Record by record, give the entire listing again exactly.

····················

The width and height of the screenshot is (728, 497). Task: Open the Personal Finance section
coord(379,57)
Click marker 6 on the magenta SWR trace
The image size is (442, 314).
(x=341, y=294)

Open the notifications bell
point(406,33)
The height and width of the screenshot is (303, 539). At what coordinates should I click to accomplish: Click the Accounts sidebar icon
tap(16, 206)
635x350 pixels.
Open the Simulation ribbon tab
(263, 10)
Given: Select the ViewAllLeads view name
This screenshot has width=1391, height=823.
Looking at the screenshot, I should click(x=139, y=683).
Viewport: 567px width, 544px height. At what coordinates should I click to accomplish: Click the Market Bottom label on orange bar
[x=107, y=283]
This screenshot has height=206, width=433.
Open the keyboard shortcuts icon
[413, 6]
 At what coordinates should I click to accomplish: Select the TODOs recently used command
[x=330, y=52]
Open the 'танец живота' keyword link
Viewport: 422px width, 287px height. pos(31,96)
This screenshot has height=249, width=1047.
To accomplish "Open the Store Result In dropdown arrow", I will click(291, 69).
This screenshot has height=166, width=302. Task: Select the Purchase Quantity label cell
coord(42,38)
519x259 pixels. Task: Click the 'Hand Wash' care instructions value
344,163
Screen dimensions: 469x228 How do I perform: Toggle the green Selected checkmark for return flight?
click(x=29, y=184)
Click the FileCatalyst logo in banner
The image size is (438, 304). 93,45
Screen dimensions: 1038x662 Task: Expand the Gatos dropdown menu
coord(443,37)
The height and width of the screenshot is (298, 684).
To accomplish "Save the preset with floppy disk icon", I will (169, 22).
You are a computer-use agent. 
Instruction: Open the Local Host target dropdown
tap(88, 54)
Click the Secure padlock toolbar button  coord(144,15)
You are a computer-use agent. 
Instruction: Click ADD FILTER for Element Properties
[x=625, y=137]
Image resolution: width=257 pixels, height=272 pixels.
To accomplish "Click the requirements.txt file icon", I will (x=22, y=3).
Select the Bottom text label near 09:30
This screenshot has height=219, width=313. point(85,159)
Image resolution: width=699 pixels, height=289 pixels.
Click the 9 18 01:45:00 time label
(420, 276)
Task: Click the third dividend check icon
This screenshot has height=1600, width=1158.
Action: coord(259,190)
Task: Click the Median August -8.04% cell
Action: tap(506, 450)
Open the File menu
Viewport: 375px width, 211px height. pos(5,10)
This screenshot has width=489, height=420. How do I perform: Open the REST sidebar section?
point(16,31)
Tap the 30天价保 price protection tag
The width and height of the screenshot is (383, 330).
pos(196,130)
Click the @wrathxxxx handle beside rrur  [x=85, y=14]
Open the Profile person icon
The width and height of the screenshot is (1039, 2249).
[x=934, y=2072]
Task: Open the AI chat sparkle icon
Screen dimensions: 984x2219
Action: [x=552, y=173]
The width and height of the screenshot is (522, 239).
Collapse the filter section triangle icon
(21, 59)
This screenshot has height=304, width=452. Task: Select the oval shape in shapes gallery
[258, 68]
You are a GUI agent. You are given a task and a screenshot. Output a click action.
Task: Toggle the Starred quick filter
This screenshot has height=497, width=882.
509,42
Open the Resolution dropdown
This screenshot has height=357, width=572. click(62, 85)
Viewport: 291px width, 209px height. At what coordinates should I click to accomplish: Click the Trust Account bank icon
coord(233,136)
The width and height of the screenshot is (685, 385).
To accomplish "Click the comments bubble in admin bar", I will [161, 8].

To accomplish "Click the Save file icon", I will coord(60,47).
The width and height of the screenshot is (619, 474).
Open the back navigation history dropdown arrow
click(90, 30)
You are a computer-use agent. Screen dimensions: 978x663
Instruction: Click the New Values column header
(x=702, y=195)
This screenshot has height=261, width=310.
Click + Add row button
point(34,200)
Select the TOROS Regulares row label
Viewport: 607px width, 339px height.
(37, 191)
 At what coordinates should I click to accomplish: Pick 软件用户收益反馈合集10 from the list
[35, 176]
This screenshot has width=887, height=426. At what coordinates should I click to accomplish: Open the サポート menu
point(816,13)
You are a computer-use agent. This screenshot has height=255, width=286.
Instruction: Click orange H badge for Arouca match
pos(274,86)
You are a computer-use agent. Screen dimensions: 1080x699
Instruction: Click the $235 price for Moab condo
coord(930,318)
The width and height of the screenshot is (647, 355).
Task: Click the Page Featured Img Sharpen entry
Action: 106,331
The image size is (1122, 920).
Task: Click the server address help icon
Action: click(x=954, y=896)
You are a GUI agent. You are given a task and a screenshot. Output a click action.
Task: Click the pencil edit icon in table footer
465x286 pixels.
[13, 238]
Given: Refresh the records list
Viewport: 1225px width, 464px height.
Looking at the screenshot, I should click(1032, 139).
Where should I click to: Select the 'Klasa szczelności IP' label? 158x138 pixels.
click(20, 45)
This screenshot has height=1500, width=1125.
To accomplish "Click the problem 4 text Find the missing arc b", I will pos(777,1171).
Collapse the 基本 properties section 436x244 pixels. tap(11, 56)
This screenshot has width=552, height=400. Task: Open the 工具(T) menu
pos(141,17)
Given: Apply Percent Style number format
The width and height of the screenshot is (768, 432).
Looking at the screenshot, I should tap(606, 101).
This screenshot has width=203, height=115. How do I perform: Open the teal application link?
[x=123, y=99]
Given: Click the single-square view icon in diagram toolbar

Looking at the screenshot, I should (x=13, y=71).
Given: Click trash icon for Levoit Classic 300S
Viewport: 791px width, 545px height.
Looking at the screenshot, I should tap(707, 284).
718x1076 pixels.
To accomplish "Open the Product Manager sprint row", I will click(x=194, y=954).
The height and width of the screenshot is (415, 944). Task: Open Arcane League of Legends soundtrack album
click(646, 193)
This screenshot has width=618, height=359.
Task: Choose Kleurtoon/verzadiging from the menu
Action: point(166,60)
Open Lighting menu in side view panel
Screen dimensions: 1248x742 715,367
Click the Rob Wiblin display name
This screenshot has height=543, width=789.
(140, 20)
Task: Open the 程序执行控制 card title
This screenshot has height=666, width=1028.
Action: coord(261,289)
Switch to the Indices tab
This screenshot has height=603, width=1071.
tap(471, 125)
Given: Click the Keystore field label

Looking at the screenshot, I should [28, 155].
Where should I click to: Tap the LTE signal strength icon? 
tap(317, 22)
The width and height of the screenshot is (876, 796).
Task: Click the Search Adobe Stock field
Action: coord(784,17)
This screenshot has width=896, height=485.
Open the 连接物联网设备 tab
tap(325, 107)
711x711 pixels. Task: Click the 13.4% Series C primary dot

····················

## REPLY:
The width and height of the screenshot is (728, 497). Task: Open the Personal Finance section
coord(379,57)
Click marker 6 on the magenta SWR trace
The image size is (442, 314).
(x=341, y=294)

Open the notifications bell
point(406,33)
The height and width of the screenshot is (303, 539). At what coordinates should I click to accomplish: Click the Accounts sidebar icon
tap(16, 206)
635x350 pixels.
Open the Simulation ribbon tab
(263, 10)
Given: Select the ViewAllLeads view name
This screenshot has width=1391, height=823.
Looking at the screenshot, I should click(x=139, y=683).
Viewport: 567px width, 544px height. At what coordinates should I click to accomplish: Click the Market Bottom label on orange bar
[x=107, y=283]
This screenshot has height=206, width=433.
Open the keyboard shortcuts icon
[413, 6]
 At what coordinates should I click to accomplish: Select the TODOs recently used command
[x=330, y=52]
Open the 'танец живота' keyword link
Viewport: 422px width, 287px height. pos(31,96)
This screenshot has height=249, width=1047.
To accomplish "Open the Store Result In dropdown arrow", I will click(291, 69).
This screenshot has height=166, width=302. Task: Select the Purchase Quantity label cell
coord(42,38)
519x259 pixels. Task: Click the 'Hand Wash' care instructions value
344,163
Screen dimensions: 469x228 How do I perform: Toggle the green Selected checkmark for return flight?
click(x=29, y=184)
Click the FileCatalyst logo in banner
The image size is (438, 304). 93,45
Screen dimensions: 1038x662 Task: Expand the Gatos dropdown menu
coord(443,37)
The height and width of the screenshot is (298, 684).
To accomplish "Save the preset with floppy disk icon", I will (169, 22).
You are a computer-use agent. 
Instruction: Open the Local Host target dropdown
tap(88, 54)
Click the Secure padlock toolbar button  coord(144,15)
You are a computer-use agent. 
Instruction: Click ADD FILTER for Element Properties
[x=625, y=137]
Image resolution: width=257 pixels, height=272 pixels.
To accomplish "Click the requirements.txt file icon", I will (x=22, y=3).
Select the Bottom text label near 09:30
This screenshot has height=219, width=313. point(85,159)
Image resolution: width=699 pixels, height=289 pixels.
Click the 9 18 01:45:00 time label
(420, 276)
Task: Click the third dividend check icon
This screenshot has height=1600, width=1158.
Action: coord(259,190)
Task: Click the Median August -8.04% cell
Action: tap(506, 450)
Open the File menu
Viewport: 375px width, 211px height. pos(5,10)
This screenshot has width=489, height=420. How do I perform: Open the REST sidebar section?
point(16,31)
Tap the 30天价保 price protection tag
The width and height of the screenshot is (383, 330).
pos(196,130)
Click the @wrathxxxx handle beside rrur  [x=85, y=14]
Open the Profile person icon
The width and height of the screenshot is (1039, 2249).
[x=934, y=2072]
Task: Open the AI chat sparkle icon
Screen dimensions: 984x2219
Action: [x=552, y=173]
The width and height of the screenshot is (522, 239).
Collapse the filter section triangle icon
(21, 59)
This screenshot has height=304, width=452. Task: Select the oval shape in shapes gallery
[258, 68]
You are a GUI agent. You are given a task and a screenshot. Output a click action.
Task: Toggle the Starred quick filter
This screenshot has height=497, width=882.
509,42
Open the Resolution dropdown
This screenshot has height=357, width=572. click(62, 85)
Viewport: 291px width, 209px height. At what coordinates should I click to accomplish: Click the Trust Account bank icon
coord(233,136)
The width and height of the screenshot is (685, 385).
To accomplish "Click the comments bubble in admin bar", I will [161, 8].

To accomplish "Click the Save file icon", I will coord(60,47).
The width and height of the screenshot is (619, 474).
Open the back navigation history dropdown arrow
click(90, 30)
You are a computer-use agent. Screen dimensions: 978x663
Instruction: Click the New Values column header
(x=702, y=195)
This screenshot has height=261, width=310.
Click + Add row button
point(34,200)
Select the TOROS Regulares row label
Viewport: 607px width, 339px height.
(37, 191)
 At what coordinates should I click to accomplish: Pick 软件用户收益反馈合集10 from the list
[35, 176]
This screenshot has width=887, height=426. At what coordinates should I click to accomplish: Open the サポート menu
point(816,13)
You are a computer-use agent. This screenshot has height=255, width=286.
Instruction: Click orange H badge for Arouca match
pos(274,86)
You are a computer-use agent. Screen dimensions: 1080x699
Instruction: Click the $235 price for Moab condo
coord(930,318)
The width and height of the screenshot is (647, 355).
Task: Click the Page Featured Img Sharpen entry
Action: 106,331
The image size is (1122, 920).
Task: Click the server address help icon
Action: click(x=954, y=896)
You are a GUI agent. You are given a task and a screenshot. Output a click action.
Task: Click the pencil edit icon in table footer
465x286 pixels.
[13, 238]
Given: Refresh the records list
Viewport: 1225px width, 464px height.
Looking at the screenshot, I should click(1032, 139).
Where should I click to: Select the 'Klasa szczelności IP' label? 158x138 pixels.
click(20, 45)
This screenshot has height=1500, width=1125.
To accomplish "Click the problem 4 text Find the missing arc b", I will pos(777,1171).
Collapse the 基本 properties section 436x244 pixels. tap(11, 56)
This screenshot has width=552, height=400. Task: Open the 工具(T) menu
pos(141,17)
Given: Apply Percent Style number format
The width and height of the screenshot is (768, 432).
Looking at the screenshot, I should tap(606, 101).
This screenshot has width=203, height=115. How do I perform: Open the teal application link?
[x=123, y=99]
Given: Click the single-square view icon in diagram toolbar

Looking at the screenshot, I should (x=13, y=71).
Given: Click trash icon for Levoit Classic 300S
Viewport: 791px width, 545px height.
Looking at the screenshot, I should tap(707, 284).
718x1076 pixels.
To accomplish "Open the Product Manager sprint row", I will click(x=194, y=954).
The height and width of the screenshot is (415, 944). Task: Open Arcane League of Legends soundtrack album
click(646, 193)
This screenshot has width=618, height=359.
Task: Choose Kleurtoon/verzadiging from the menu
Action: point(166,60)
Open Lighting menu in side view panel
Screen dimensions: 1248x742 715,367
Click the Rob Wiblin display name
This screenshot has height=543, width=789.
(140, 20)
Task: Open the 程序执行控制 card title
This screenshot has height=666, width=1028.
Action: coord(261,289)
Switch to the Indices tab
This screenshot has height=603, width=1071.
tap(471, 125)
Given: Click the Keystore field label

Looking at the screenshot, I should [28, 155].
Where should I click to: Tap the LTE signal strength icon? 
tap(317, 22)
The width and height of the screenshot is (876, 796).
Task: Click the Search Adobe Stock field
Action: coord(784,17)
This screenshot has width=896, height=485.
Open the 连接物联网设备 tab
tap(325, 107)
711x711 pixels. Task: Click the 13.4% Series C primary dot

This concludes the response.